I am developing a Client which is intended to communicate with many thread devices installed on a site. The client can go on or off the network at any time temporarily. We have support for Observe which is persistent in nature, which means the devices will store the Client information and keep on sending the notifications to the client. Once the client goes offline and comes back, the notifications should get received by the client without being registered again.

The problem is, when the Client is closing all the active sessions are getting cleared resulting in de-register messages. These messages cause the devices to clear the Observation on their end. Because of which the above use case is not possible.
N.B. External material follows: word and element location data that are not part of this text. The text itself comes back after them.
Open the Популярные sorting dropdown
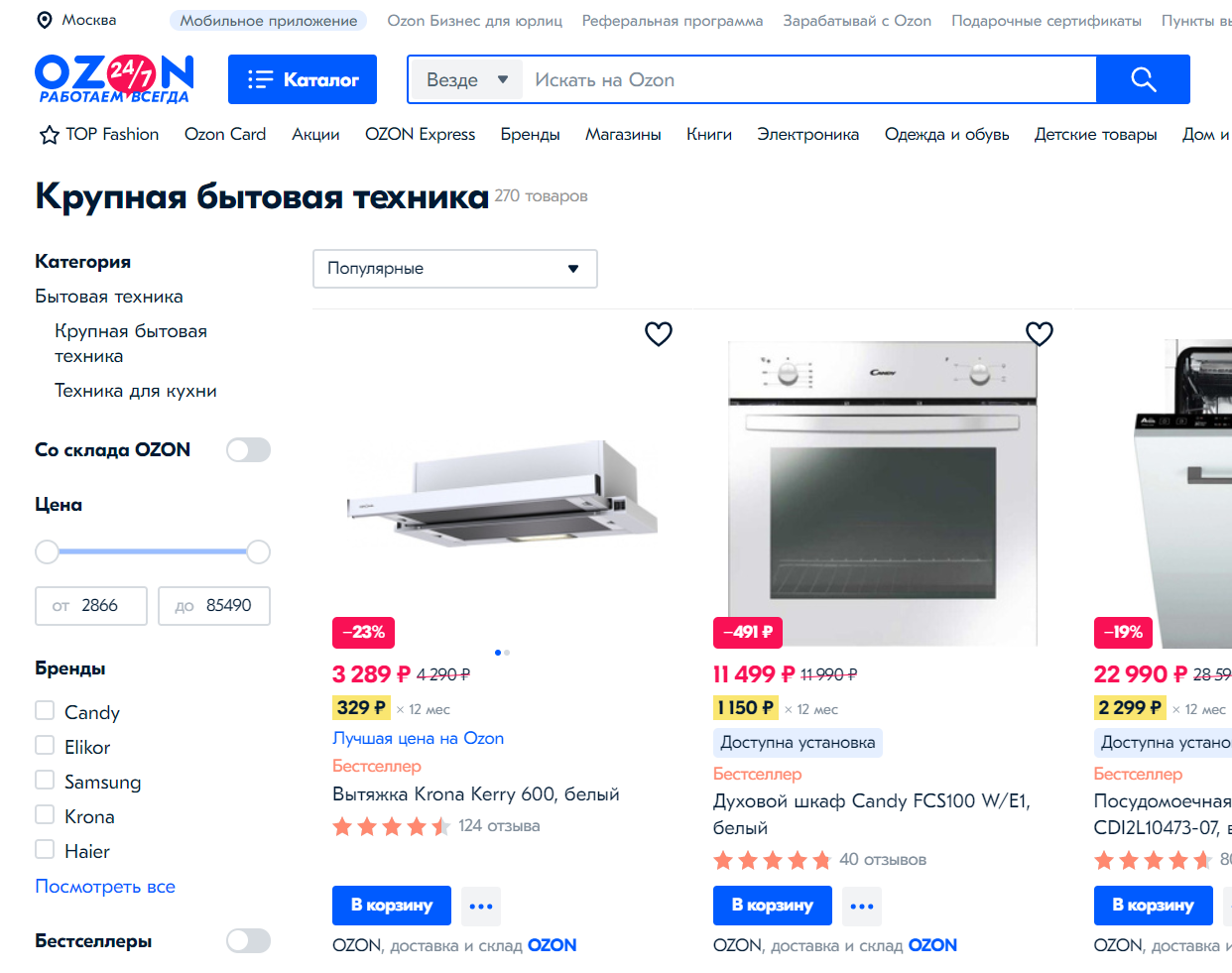Screen dimensions: 1232x973 coord(455,269)
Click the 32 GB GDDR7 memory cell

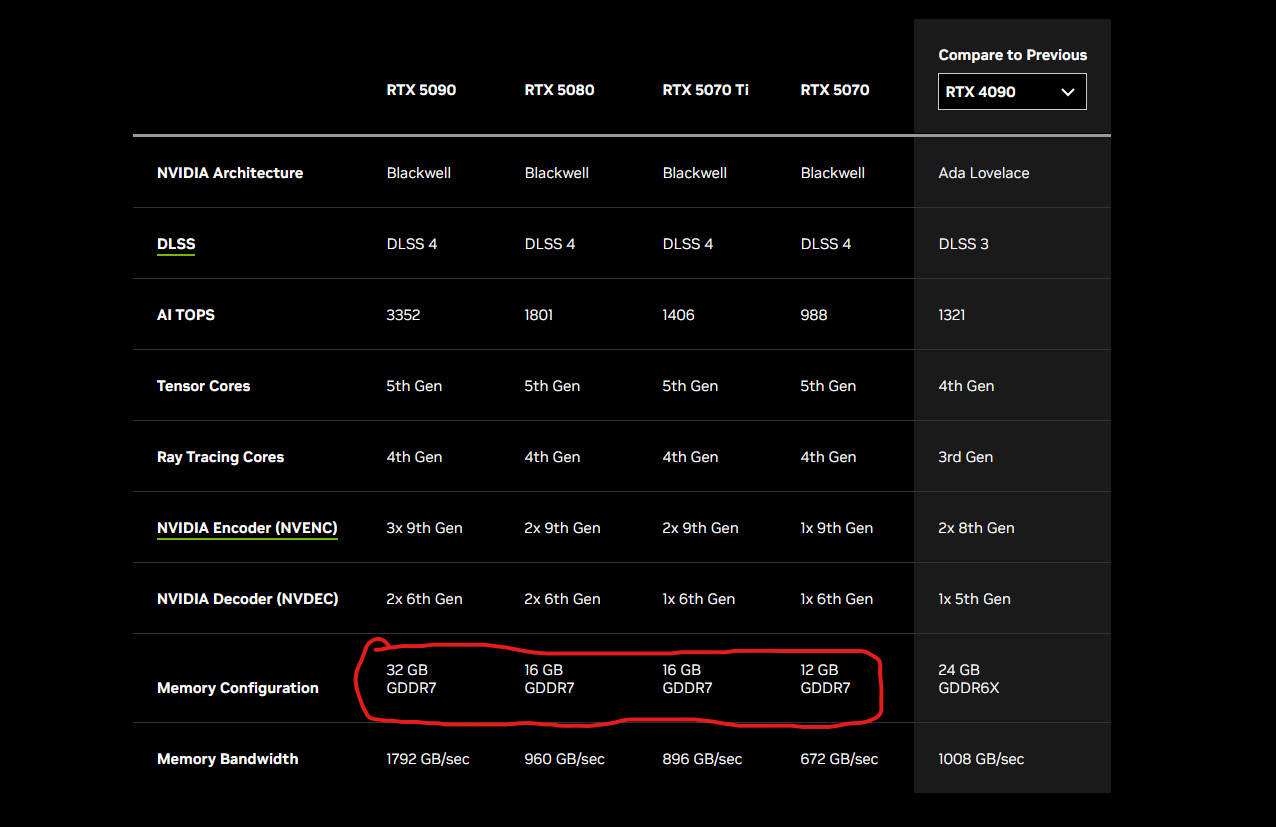coord(411,679)
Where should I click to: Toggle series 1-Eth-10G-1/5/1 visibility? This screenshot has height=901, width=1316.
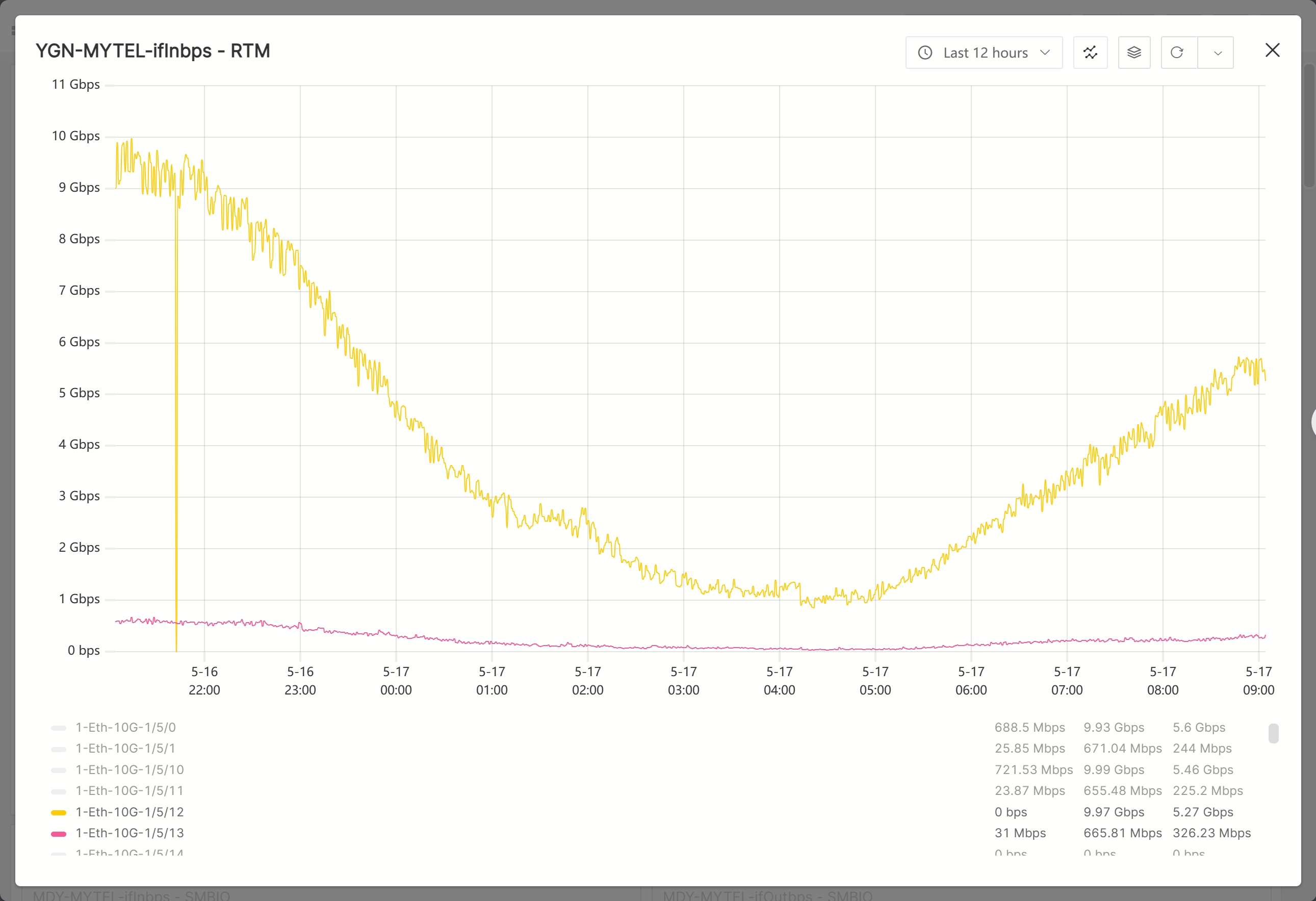[125, 749]
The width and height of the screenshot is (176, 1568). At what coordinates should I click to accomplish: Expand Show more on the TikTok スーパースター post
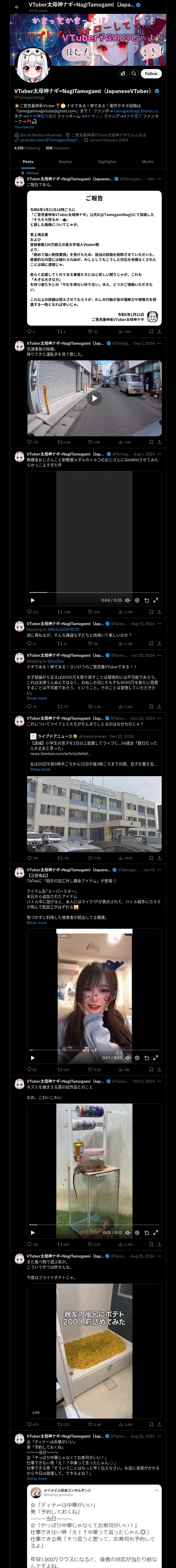[x=37, y=923]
Do you have any suggestion for this to achieve ? How I can disable the de-register messages from Libcoap ?

fun-works avatar Jul 29 '22 04:07 fun-works

Thanks for bringing this up. May I kindly ask you to clear up the issue description a bit by removing all the issue template stuff that is not need, especially the part that is clearly marked as "Delete Below ... Delete Above".

obgm avatar Jul 29 '22 07:07 obgm

You have a design challenge here. RFC 7641 4.5 states

   A server that transmits notifications mostly in non-confirmable
   messages MUST send a notification in a confirmable message instead of
   a non-confirmable message at least every 24 hours.  This prevents a
   client that went away or is no longer interested from remaining in
   the list of observers indefinitely.

The use of Confirmable (CON) by the server when the client goes away will cause the server to de-register the Observe. When the client starts up again, it will not receive notifications as the server is no longer sending them. This will happen even if the client does not de-register on shutdown.

A secondary issue is if the client on restarting uses a different source port. The Observe responses will then be going to the wrong port.

The safe way to do this is to re-register when the client starts up, and any duplicate registrations should be handled correctly by the server by replacing the previous, now stale, reservation.

mrdeep1 avatar Jul 29 '22 08:07 mrdeep1

I agree with the principle. Regarding the Port number, we enforce the client to use the same Address and Port always to maintain its identity, otherwise it is a new client all together in the system for the devices and the whole handshaking and bootstrap need to be done from scratch(which is not desirable in the deployment).

As per your comment, if I use NON for my observe, libcoap will not sent de-register on session clear ?

fun-works avatar Jul 29 '22 09:07 fun-works

Getting the server to send always NON (by setting the appropriate resource flags) will stop the server de-registering the Observe).

To stop the client de-registering on session close, there will need to be a code change in libcoap.

mrdeep1 avatar Jul 29 '22 09:07 mrdeep1

So, could it be a requirement on libcoap to provide a mechanism to stop CLIENT sending de-register on session close ? Do you think this is a valid use case for a use case mentioned above ?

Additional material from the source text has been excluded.